1.Series 1 Senior Secured Promissory Note.

1.1Interest Rate.  Simple interest shall accrue on the principal amount hereunder at the rate of interest equal to 4% per annum plus the one year London Interbank Offered Rate (the “Interest Rate”).  Interest shall be computed on the basis of a 365-day year for the actual number of days elapsed.  Notwithstanding anything to the contrary contained in this Series 1 Senior Secured Promissory Note, the interest paid or agreed to be paid hereunder shall not exceed the maximum rate of non-usurious interest permitted by applicable law (the “Maximum Rate”).  If Holder receives interest in an amount that exceeds the Maximum Rate, the excess interest shall be applied to the principal amount of this Series 1 Senior Secured Promissory Note or, if it exceeds such unpaid principal, refunded to the Company.

1.2Payments.  

(a)Interest on the principal amount hereunder shall be payable quarterly in arrears within 15 days after the end of each calendar quarter (or partial calendar quarter) during which any such principal amount remains outstanding.

(b)The principal amount hereunder plus all accrued but unpaid interest thereon shall become due and payable on August 7, 2021.

2.Security.

2.1The Company has, pursuant to the terms of an Equitable Mortgage Over Shares dated August 7, 2017, executed by way of deed poll in favor of the Holder, as more fully described in the Equitable Mortgage Over Shares (the form of which is appended to the Private Placement Memorandum of the Company dated April 7, 2017), granted a security interest to Holder as security for (among other things) the payment and discharge of its obligations under this Note.

 


3.Miscellaneous.

3.1Binding Agreement; Assignments.  This Series 1 Senior Secured Promissory Note, and the terms, covenants and conditions hereof, shall be binding upon and inure to the benefit of the parties hereto and their respective successors and permitted assigns.  Holder may assign its rights and obligations under this Series 1 Senior Secured Promissory Note only with the prior written consent of the Company, which consent shall not unreasonably be withheld.  The Company shall not assign this Series 1 Senior Secured Promissory Note and any unconsented assignment shall be void ab initio.

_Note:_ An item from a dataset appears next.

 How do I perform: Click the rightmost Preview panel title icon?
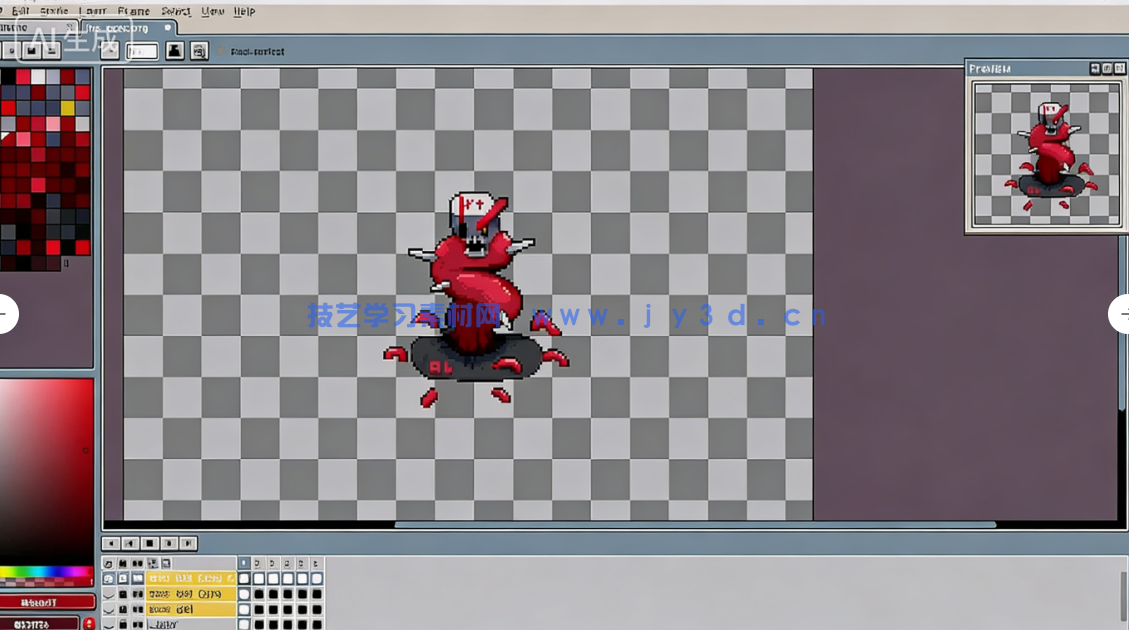(1118, 68)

3.2Prepayment.  The Company shall have the right at any time to prepay all of the principal amount, together with any accrued and unpaid interest thereon, due under this Series 1 Senior Secured Promissory Note, without premium or penalty.

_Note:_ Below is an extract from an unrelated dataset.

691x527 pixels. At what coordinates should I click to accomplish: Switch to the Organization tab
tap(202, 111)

3.3Severability.  In case any one or more of the provisions contained in this Series 1 Senior Secured Promissory Note should be invalid, illegal or unenforceable in any respect, no party hereto shall be required to comply with such provision for so long as such provision is held to be invalid, illegal or unenforceable and the validity, legality and enforceability of the remaining provisions contained herein shall not in any way be affected or impaired.

3.4Counterparts.  This Series 1 Senior Secured Promissory Note may be executed in one or more counterparts, each of which shall be deemed an original, but all of which together shall constitute one and the same instrument.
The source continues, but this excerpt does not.